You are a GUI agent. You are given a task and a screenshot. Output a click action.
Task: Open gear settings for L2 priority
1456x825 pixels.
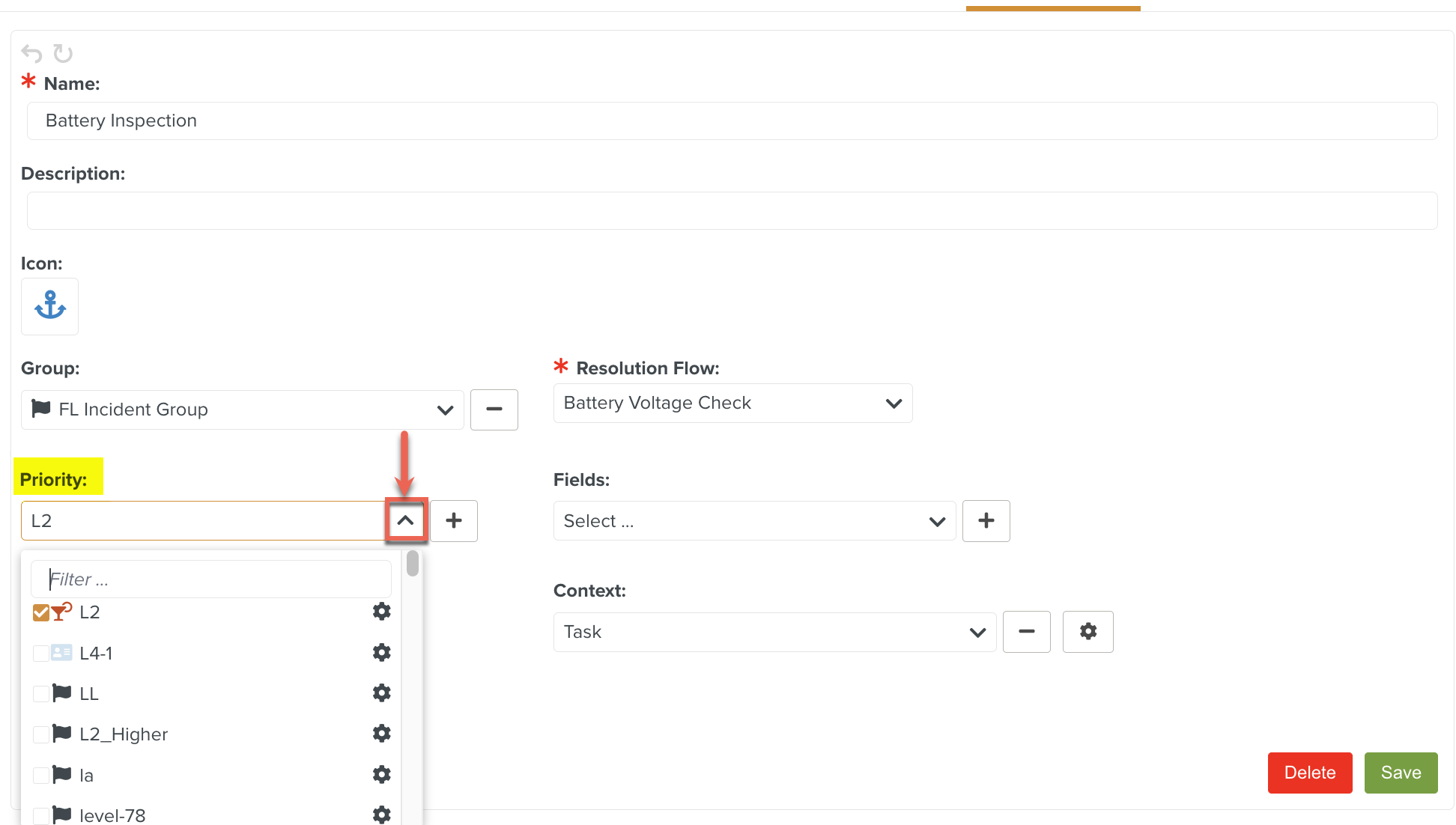382,612
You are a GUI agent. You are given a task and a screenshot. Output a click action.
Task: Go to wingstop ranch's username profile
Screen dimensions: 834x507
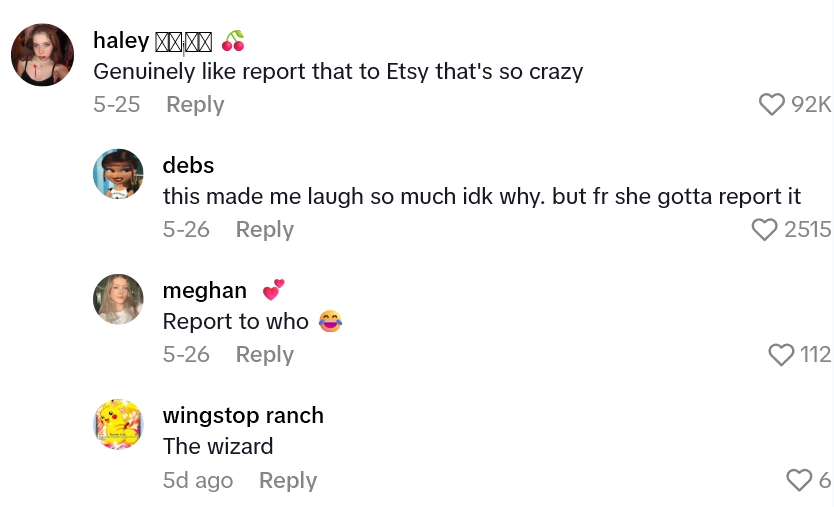(x=243, y=415)
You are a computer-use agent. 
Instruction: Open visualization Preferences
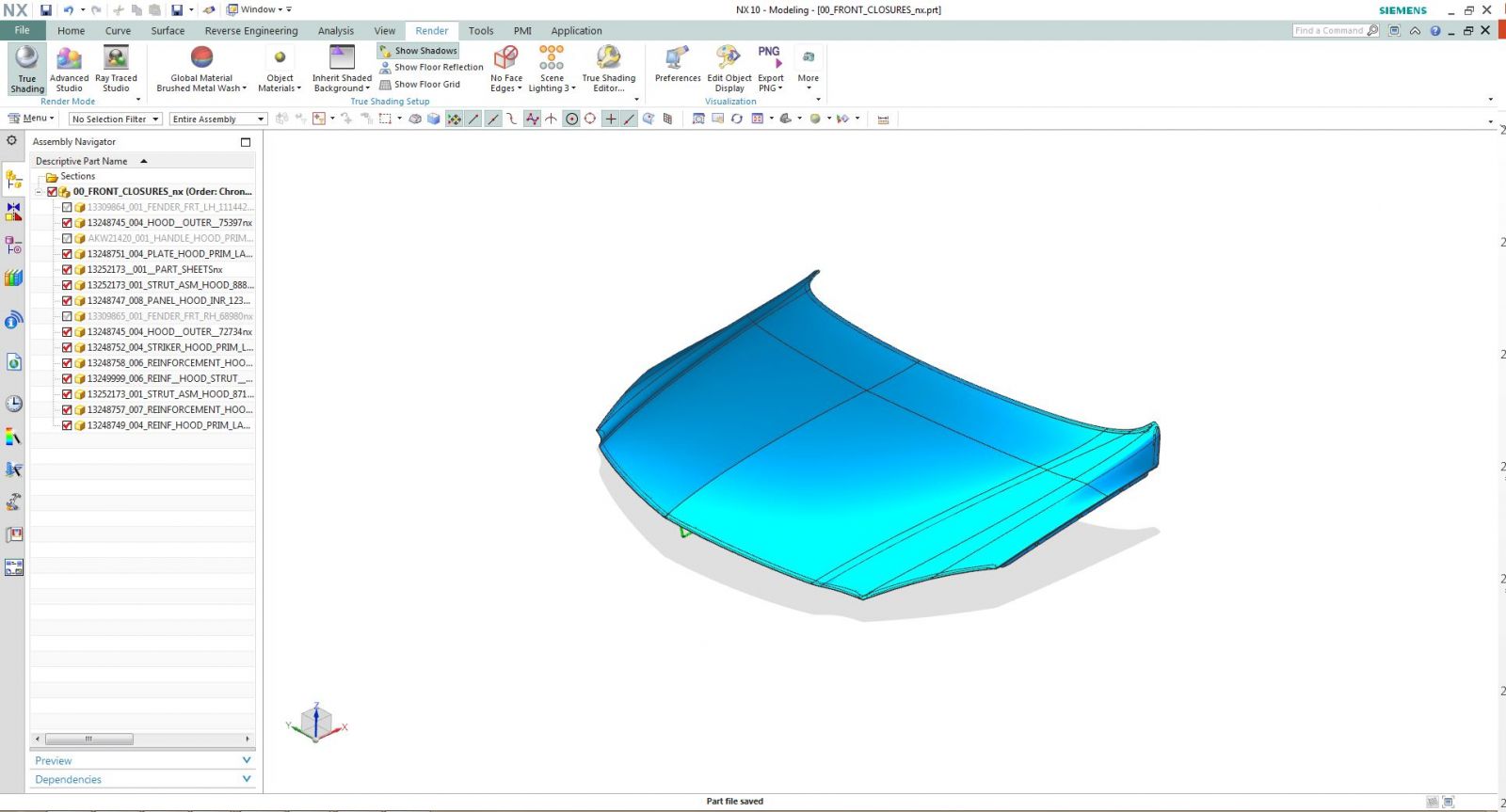coord(677,59)
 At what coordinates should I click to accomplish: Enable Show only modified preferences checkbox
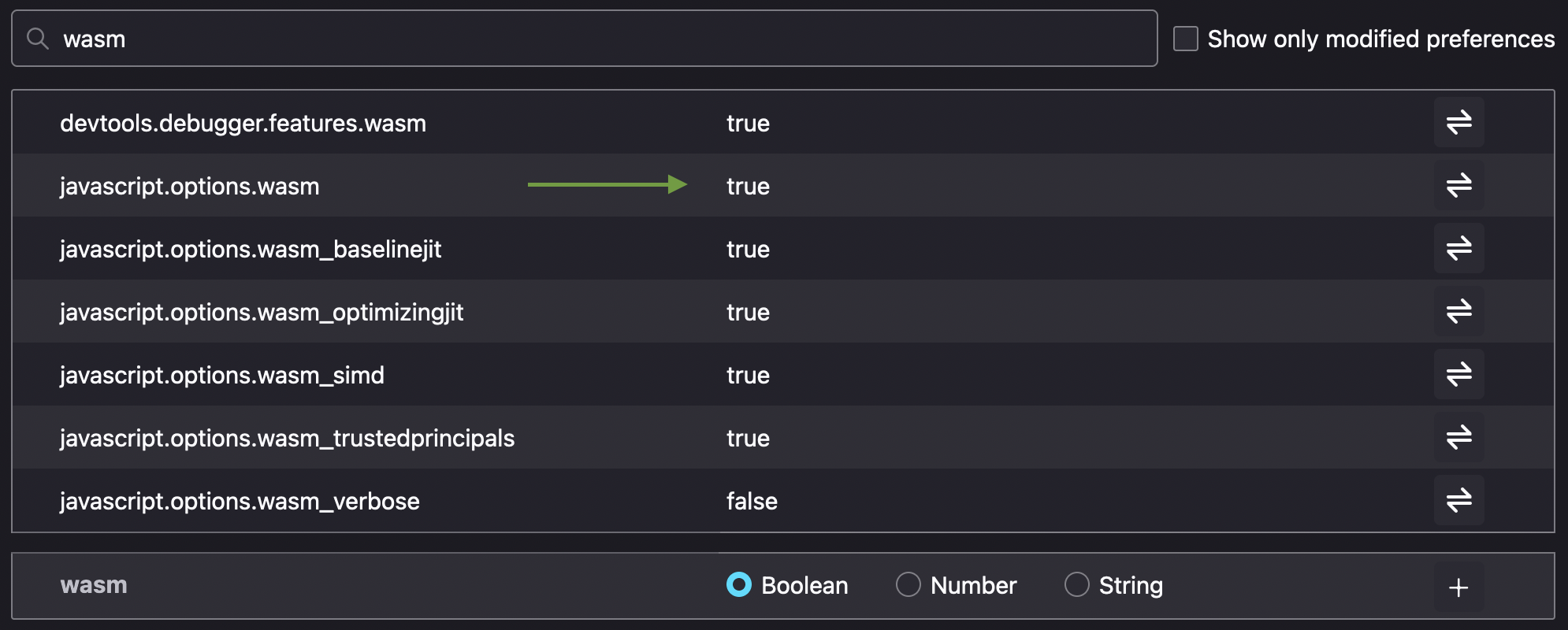(x=1185, y=39)
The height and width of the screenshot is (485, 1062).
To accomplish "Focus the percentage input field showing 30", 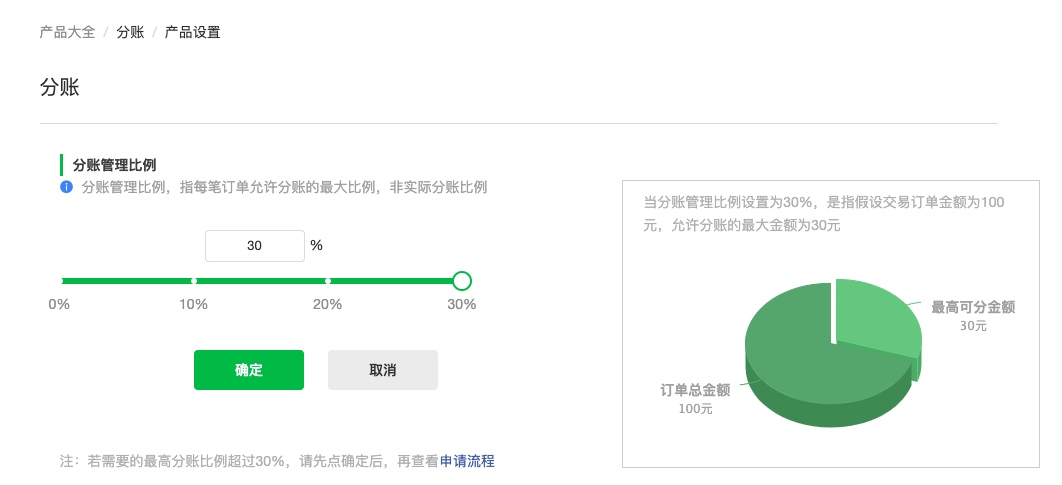I will click(255, 246).
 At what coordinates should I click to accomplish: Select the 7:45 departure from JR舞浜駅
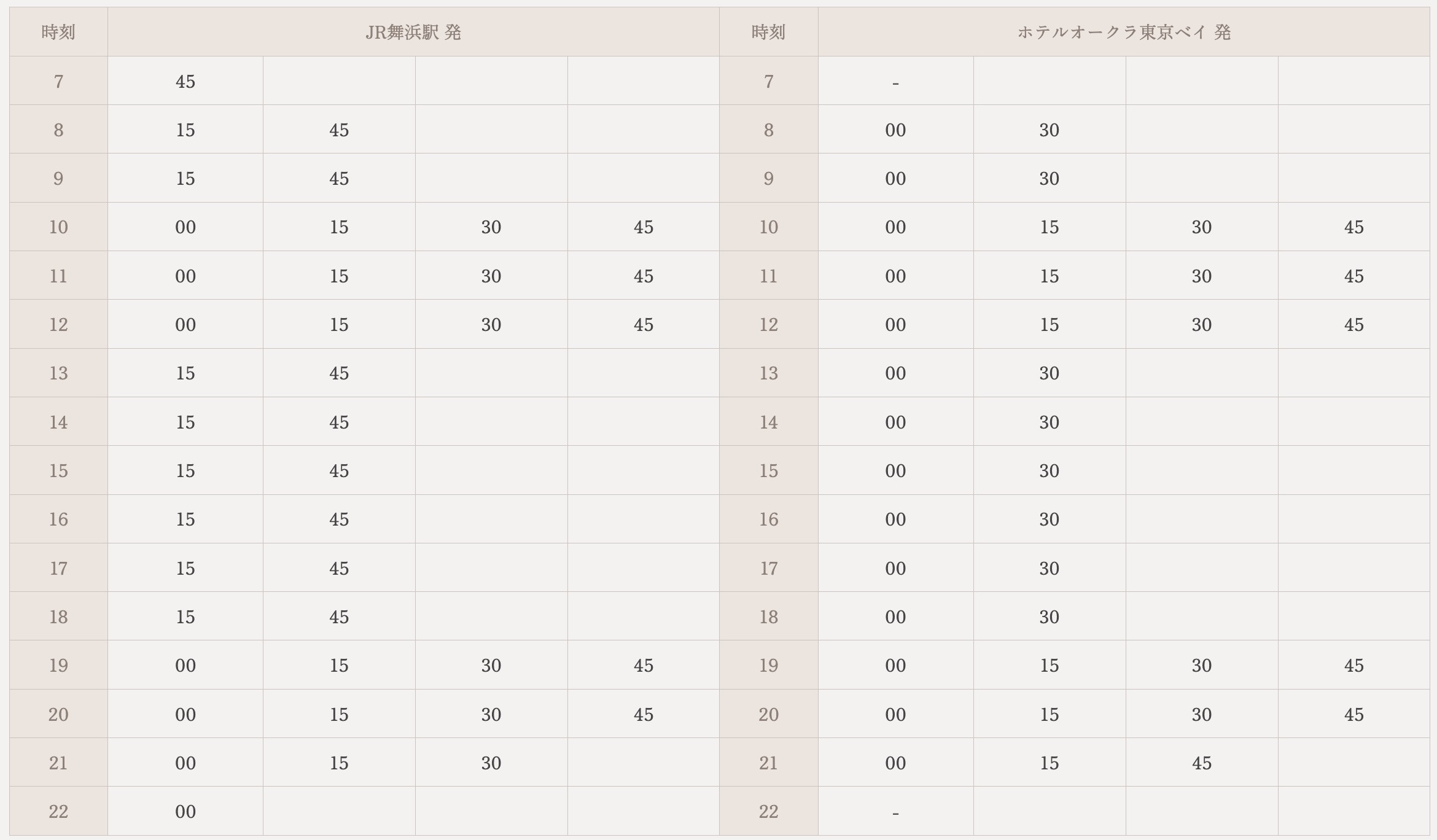click(185, 81)
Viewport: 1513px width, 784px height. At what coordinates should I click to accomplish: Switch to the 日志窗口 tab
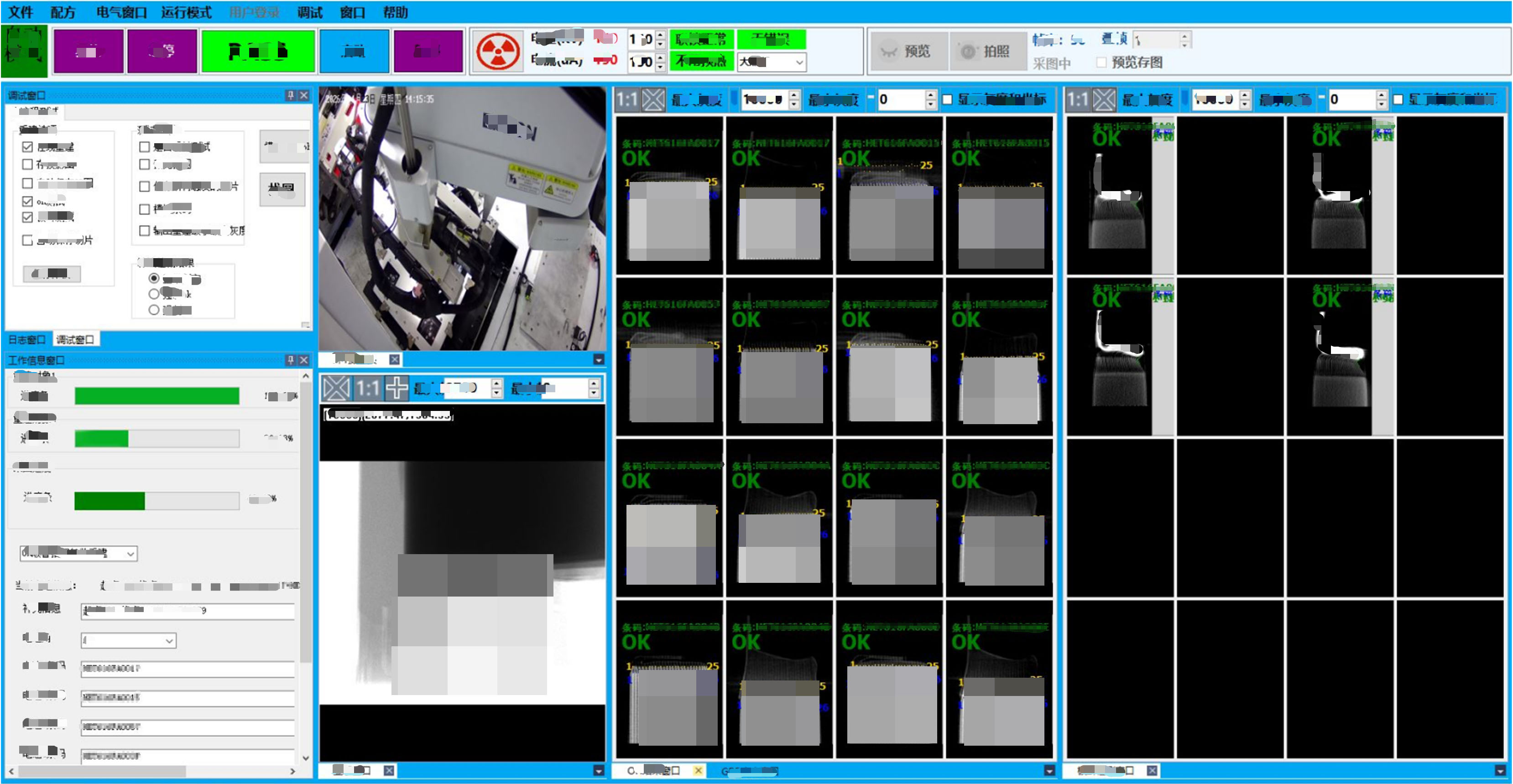pos(27,339)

-*-*-

実行するタスク> 「Viewport: 1513px width, 784px」を含む行からエントリの末尾までを、一字一句変えずに書き出してください。画像は含めないでください。

演習結果>
Viewport: 1513px width, 784px height. At what coordinates should I click to accomplish: Switch to the 日志窗口 tab
pos(27,339)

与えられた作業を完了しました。